We investigate the nakedness and curvature strength of the shell-focusing singularity in that space-time .
If the singularity is naked , the relation between the circumferential radius and the Misner-Sharp mass is given by R \approx 2 y _ { 0 } m ^ { \beta } with 1 / 3 < \beta \leq 1 along the first radial null geodesic from the singularity .
The \beta is closely related to the curvature strength of the naked singularity .
For example , for the outgoing or ingoing null geodesic , if the strong curvature condition ( SCC ) by Tipler holds , then \beta must be equal to 1 .

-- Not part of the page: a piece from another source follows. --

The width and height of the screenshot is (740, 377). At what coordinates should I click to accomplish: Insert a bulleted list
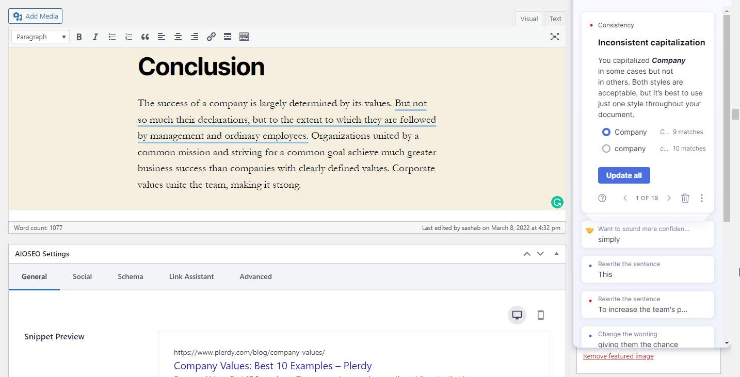pyautogui.click(x=112, y=37)
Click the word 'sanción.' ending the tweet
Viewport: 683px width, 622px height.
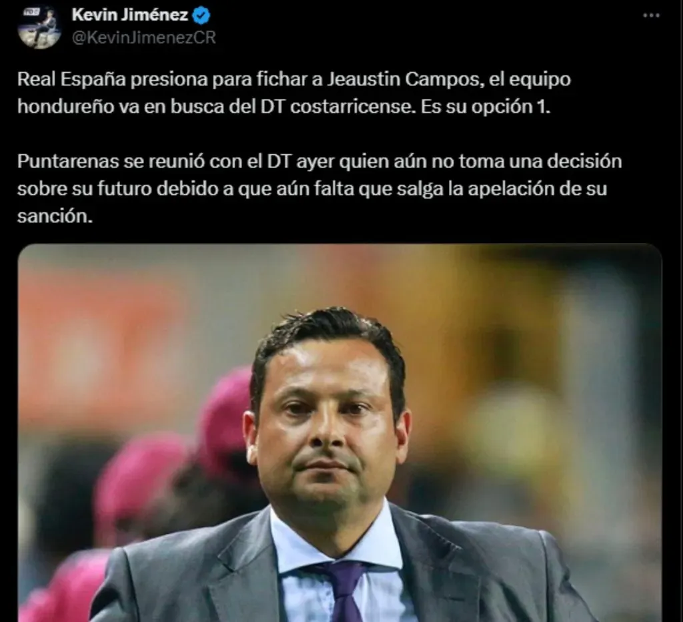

We define the “ gravity dominance condition ” ( GDC ) for a geodesic .
If GDC is satisfied for the null geodesic , both SCC and the limiting focusing condition ( LFC ) by Królak hold for \beta = 1 and y _ { 0 } \neq 1 , not SCC but only LFC holds for 1 / 2 \leq \beta < 1 , and neither holds for 1 / 3 < \beta < 1 / 2 , for the null geodesic .
On the other hand , if GDC is satisfied for the timelike geodesic r = 0 , both SCC and LFC are satisfied for the timelike geodesic , irrespective of the value of \beta .
Several examples are also discussed .